Mais à son malaise s'ajoute un élément nouveau ; c'est un élément qui aggrave ce malaise et pourtant constitue, mis à part le christianisme qui survit en lui, son unique possibilité de guérison : Jacques Rivière est un des esprits les plus clairvoyants d'aujourd'hui. Et, ce qui est étrange, il l'est à proportion de son amour ; de même que M. Massis met sa perspicacité au service de sa haine, J. Rivière fait servir la sienne à sa tendresse ; une étude comme celle qu'il consacre à Gide, où la lucidité se joint à la passion, et l'une exaltant l'autre, est à peu près unique.
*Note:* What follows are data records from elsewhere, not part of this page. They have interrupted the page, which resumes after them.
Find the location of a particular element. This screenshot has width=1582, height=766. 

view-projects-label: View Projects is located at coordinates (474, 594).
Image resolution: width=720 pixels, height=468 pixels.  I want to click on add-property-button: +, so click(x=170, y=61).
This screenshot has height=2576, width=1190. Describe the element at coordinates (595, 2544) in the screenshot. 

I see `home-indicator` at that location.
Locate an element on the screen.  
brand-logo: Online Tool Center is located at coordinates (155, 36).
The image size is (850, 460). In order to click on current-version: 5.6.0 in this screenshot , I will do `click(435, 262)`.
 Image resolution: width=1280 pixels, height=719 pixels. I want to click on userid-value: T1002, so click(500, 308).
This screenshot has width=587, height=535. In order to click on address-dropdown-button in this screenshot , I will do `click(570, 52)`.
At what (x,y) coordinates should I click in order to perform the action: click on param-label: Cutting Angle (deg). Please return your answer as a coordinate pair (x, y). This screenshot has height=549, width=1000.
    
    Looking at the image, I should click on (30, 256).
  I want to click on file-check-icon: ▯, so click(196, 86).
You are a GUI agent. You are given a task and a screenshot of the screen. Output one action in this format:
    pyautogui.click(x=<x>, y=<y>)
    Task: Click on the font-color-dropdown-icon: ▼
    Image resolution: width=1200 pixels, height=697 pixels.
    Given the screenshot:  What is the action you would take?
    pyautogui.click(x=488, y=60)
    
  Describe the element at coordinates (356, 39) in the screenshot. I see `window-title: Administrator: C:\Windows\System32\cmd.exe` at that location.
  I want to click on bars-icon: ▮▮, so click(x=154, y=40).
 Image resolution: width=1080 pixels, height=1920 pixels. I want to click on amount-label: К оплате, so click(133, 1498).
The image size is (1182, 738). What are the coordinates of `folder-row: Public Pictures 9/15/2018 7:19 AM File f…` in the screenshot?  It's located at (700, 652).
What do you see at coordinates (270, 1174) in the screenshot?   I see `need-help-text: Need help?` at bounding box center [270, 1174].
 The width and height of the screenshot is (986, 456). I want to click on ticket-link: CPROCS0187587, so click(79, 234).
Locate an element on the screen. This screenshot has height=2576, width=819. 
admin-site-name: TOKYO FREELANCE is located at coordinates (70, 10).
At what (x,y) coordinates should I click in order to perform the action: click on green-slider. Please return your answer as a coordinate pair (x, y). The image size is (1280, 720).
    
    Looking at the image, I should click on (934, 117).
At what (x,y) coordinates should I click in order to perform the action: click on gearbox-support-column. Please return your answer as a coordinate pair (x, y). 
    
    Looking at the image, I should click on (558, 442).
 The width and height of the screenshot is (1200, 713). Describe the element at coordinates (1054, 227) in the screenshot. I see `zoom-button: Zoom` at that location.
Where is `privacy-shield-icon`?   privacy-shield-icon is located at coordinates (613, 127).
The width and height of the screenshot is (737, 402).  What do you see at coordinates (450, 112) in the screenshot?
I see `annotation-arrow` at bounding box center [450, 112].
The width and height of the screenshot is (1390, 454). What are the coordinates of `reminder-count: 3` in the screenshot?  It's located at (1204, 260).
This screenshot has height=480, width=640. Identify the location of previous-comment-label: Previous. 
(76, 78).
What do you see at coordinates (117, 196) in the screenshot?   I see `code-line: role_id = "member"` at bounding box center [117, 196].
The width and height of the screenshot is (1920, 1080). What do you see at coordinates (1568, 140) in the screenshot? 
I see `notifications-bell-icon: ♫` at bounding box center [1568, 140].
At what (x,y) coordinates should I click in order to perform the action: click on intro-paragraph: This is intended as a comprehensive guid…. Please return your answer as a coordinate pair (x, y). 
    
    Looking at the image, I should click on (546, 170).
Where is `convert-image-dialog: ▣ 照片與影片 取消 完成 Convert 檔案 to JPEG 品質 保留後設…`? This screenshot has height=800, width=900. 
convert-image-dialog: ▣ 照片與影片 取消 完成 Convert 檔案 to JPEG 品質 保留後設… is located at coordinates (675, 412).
Au reste les hommes dont il se sent le plus près, ce sont précisément ceux qui sont à la fois les plus troublés et les plus perspicaces ; ces Etudes renferment les portraits de Baudelaire et de Gide ; pour donner une image plus complète de Rivière, elles devraient aussi contenir ceux de Racine, de Benjamin Constant, de Proust et de Meredith.

Sans doute M. Jacques Rivière a-t-il évolué depuis cette époque des Etudes et des essais sur la Foi et sur la Sincérité. Il apparaît aujourd'hui plus calme, et jusque dans son incertitude, plus stable ; mais c'est le propre de certains artistes de donner aux tourments une apparence amène ; maints visages des plus passionnés ne laissent pas d'avoir l'humaine douceur des héroïnes de Racine.